> _Instructions_:
• a. Answer these questions about the guide to copyright and patents in Vietnam:
(i) What is the typical cost range, in VND, of copyright registration in Vietnam per certificate?
(ii) According to the Business Software Alliance, what percentage of PC software installations in Vietnam were still unlicensed in 2015?
(iii) What are utility solution patents known as in China?
• b. Could you switch "publicly disclosed" to "made public" in the guide to copyright and patents in Vietnam, and give the part starting with "An invention is" and going on through "any other way." with that change?
• c. Can you continue the guide to copyright and patents in Vietnam from where it stops?

Which LANGUAGES can I use?

The declaration for registration of copyright (point 1 in the list of required documents under the ‘How do I register’ section above) must be made in Vietnamese. Vietnamese translations are also required for the power of attorney, document proving acquired right, and consent letters from co-authors and co-owners (points 4-6 above).

How much does it COST?

The typical cost of copyright registration in Vietnam is from VND 100,000 to VND 600,000 (approximately EUR 4 to EUR 24) per certificate exclusive of legal fees, depending on the type of copyright applied for. More details can be found on the COV website (see Section 6 ‘Related Links’).

Copyrights TIPS and WATCH-OUTS in Vietnam

  • Contracts for the assignment of copyright or “related rights” must be in writing and include certain mandatory provisions and comply in other respects with relevant provisions of the Civil Code. Be aware of limitations on the rights that can be assigned under the Vietnamese law;
  • Software piracy and book piracy are still rife in Vietnam. The Business Software Alliance found that 78% of all PC software installations in Vietnam were still unlicensed in 2015, compared to an average of 61% in the Asia Pacific region as a whole. To fight piracy, you should pursue the applicable enforcement actions. You should also register your copyrights because having a copyright certificate can greatly facilitate the enforcement process;
  • Certain objects, such as logos, can be protected both as a copyright AND a trade mark. To qualify for this dual protection, an ‘object’ must meet the criteria of being ‘created originally’ for copyright protection, and be ‘used in the course of trade’ for trade mark protection. When possible, it is advisable to register such objects for both types of IP protection, as this will give you an extra avenue to enforce your rights.

 

Registration of copyrights can be done with the National Copyright Office of Vietnam (COV), or the Department of Culture in the locality where the SME’s office is located, should the SME have established a legal presence in Vietnam.

 

B. Patents

WHAT are Patents?

A patent is a right granted to the owner of an invention to prevent others from making, using, importing or selling the invention without the owner’s permission. A patent may be obtained for a product or a process that gives a new technical solution to a problem or a new method of doing things, the composition of a new product, or a technical improvement as to how certain objects work.

There are two types of patents available under Vietnamese law: Invention Patents and Utility Solution Patents (known as ‘Utility Model Patents’ in China and several EU countries such as Austria, Belgium, Denmark, Finland, France, Germany, Italy, and the Netherlands, among others). Invention patents are granted for inventions that are novel, involve an inventive step, and have an industrial application. Utility solution patents do not require an inventive step (novelty and capability of industrial application are enough). However, the law still requires the utility solution to be something more than common general knowledge.

An invention is deemed ‘novel’ if it has never been publicly disclosed inside or outside Vietnam prior to the filing date (or ‘priority date’ if you are claiming this – see explanation in the ‘Patents in Vietnam: What you need to know’ section), either by means of use, written description, or in any other way.

> _Collected data_:

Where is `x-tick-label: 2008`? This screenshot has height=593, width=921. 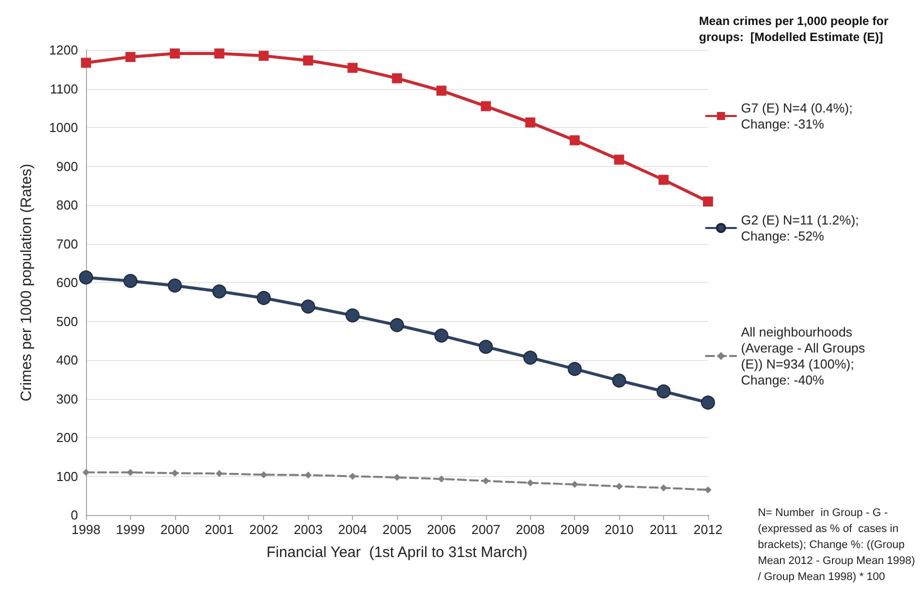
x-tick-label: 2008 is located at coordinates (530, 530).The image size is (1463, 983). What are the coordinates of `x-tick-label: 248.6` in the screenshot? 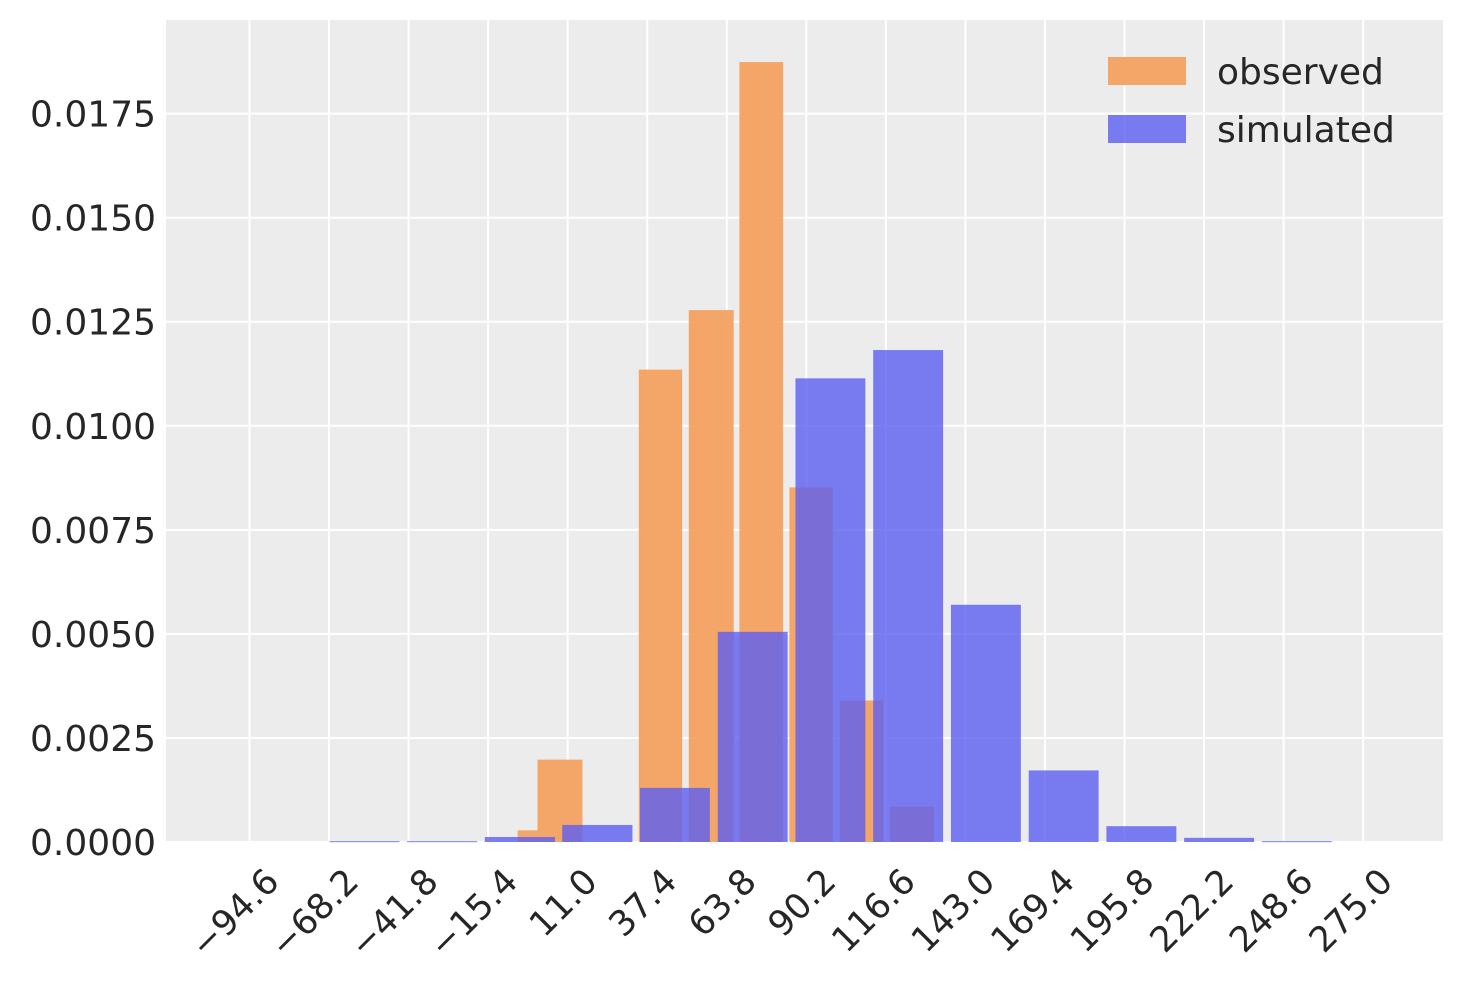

> _Numbered answers_:
• a.
(i) From VND 100,000 to VND 600,000 per certificate, exclusive of legal fees.
(ii) 78%.
(iii) 'Utility Model Patents'.

• b.
An invention is deemed ‘novel’ if it has never been made public inside or outside Vietnam prior to the filing date (or ‘priority date’ if you are claiming this – see explanation in the ‘Patents in Vietnam: What you need to know’ section), either by means of use, written description, or in any other way.

• c.
The only exceptions are:

  1. If the person who previously disclosed the invention did not have the right to register the patent;
  2. If the invention was disclosed by the applicant in the form of a scientific report; and
  3. If the applicant displayed the invention at a national exhibition in Vietnam or another officially recognised international exhibition.

An invention is not considered publicly disclosed if it is known to only a limited number of people who are obliged to keep it a secret. An invention is deemed as involving an ‘inventive step’ if the invention constitutes an inventive process, and cannot be easily created by a person with average knowledge in the relevant field. The assessment is made by taking into account of technical solutions that have already been publicly disclosed inside or outside Vietnam prior to the filing date or priority date (if priority is claimed). An invention is considered to bear ‘industrial applicability’ if it allows mass manufacture/production of the product or repeating application of the inventive process, and to achieve stable results.

Patents in VIETNAM: What you need to know

A distinction is made between invention patents and utility solution patents, which is that utility solution patents are not required to have the same level of ‘inventiveness’ as the invention patent, and thus the registration process is different. There are also differences in the length of protection, as shown below.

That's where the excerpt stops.